The trial took about 11 days. During trial, Crone (Baldock's owner) testified that he relied on LJL in deciding to borrow the funds for the T Avenue development and to work with Cleveland on the project. Crone said LJL was aware he was to be an absentee owner and that he would rely on LJL to properly administer the fund control account. A construction loan control expert opined that LJL failed to meet the standard of care in numerous fundamental aspects, including failing to establish a budget, create a fund draw schedule, monitor cost overruns, review the project, and ensure the contractor was licensed. Crone also testified, and presented evidence, as to numerous misrepresentations made by LJL personnel.
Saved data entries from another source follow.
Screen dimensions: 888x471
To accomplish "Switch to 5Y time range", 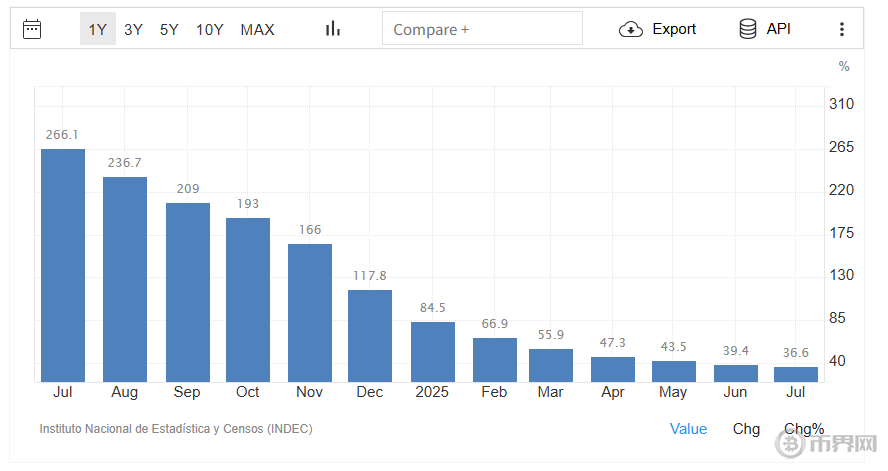I will coord(169,29).
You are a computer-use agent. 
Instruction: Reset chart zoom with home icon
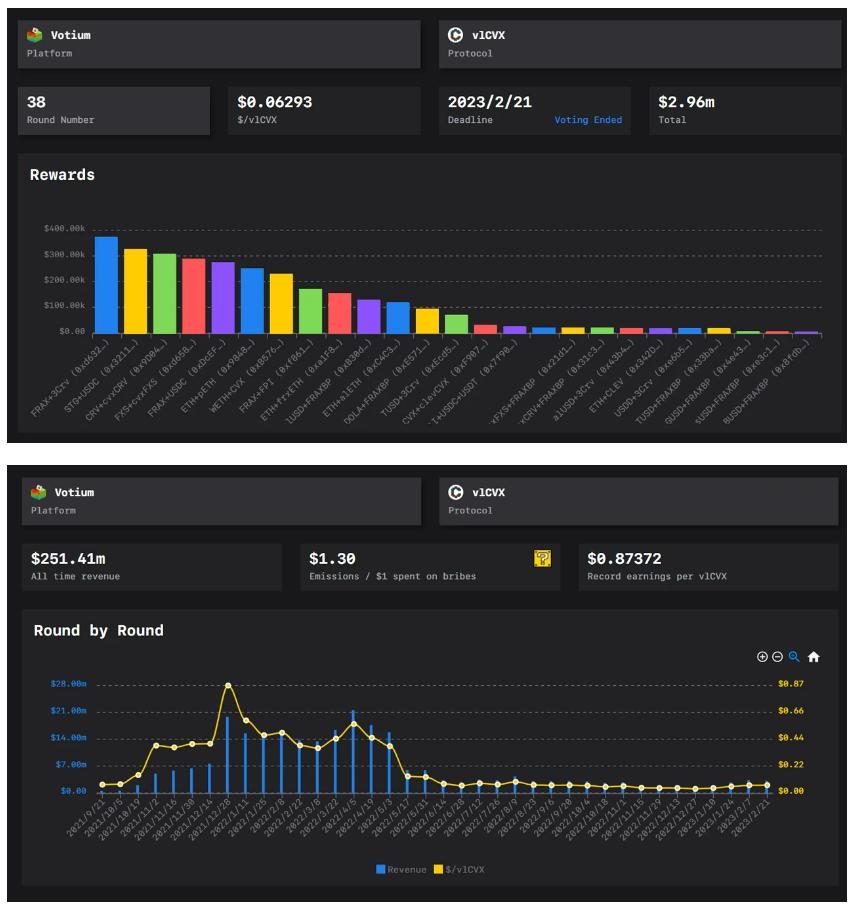tap(813, 657)
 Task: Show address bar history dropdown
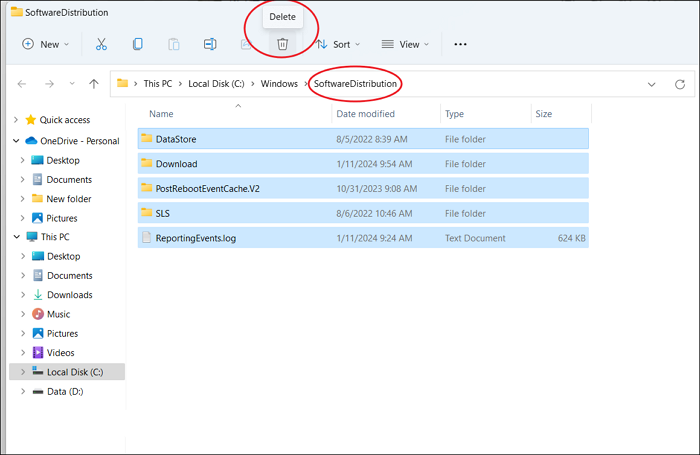coord(652,84)
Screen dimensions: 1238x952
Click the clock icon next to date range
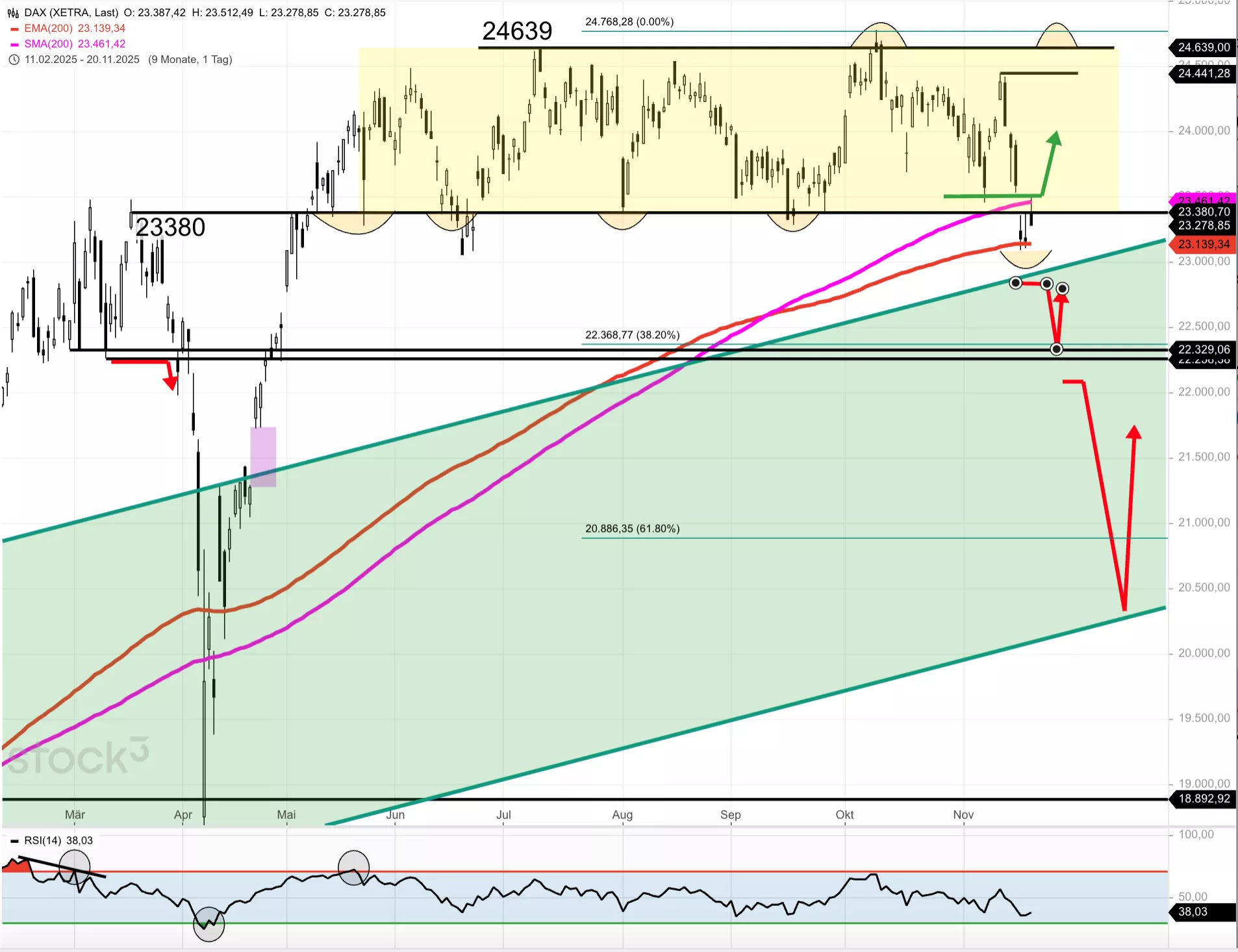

The Investors were not present at trial and were not called to testify, but were represented by LJL's counsel. The evidence was unclear as to how or when the Investors were solicited to participate in the Baldock construction loan. The primary evidence on this issue was testimony by Norris (LJL's president) and Wash (LJL's operations manager), who said that LJL prepared a two-page summary sheet to procure investors for the loan and they believed this summary sheet was sent or presented to the Investors. The sheet contains a summary of terms, the loan purpose ("borrower is using the above money to pay off the existing first of $280,000 and build 8 single family homes"), a description of the estimated value of the new homes, and additional information about the work and the investment. There was no evidence that any Investor saw this sheet, or relied on it in deciding to invest.

Additionally, there was no evidence regarding any oral or written agreement between the Investors and LJL. The only evidence of the Investors' identities at trial was the addendum attached to the April 2005 promissory note which identified each Investor and the amount he or she contributed to the loan (consisting of 1.9 percent to 5.41 percent of the loan). There was no showing the Investors knew each other or loaned the money in a collective group.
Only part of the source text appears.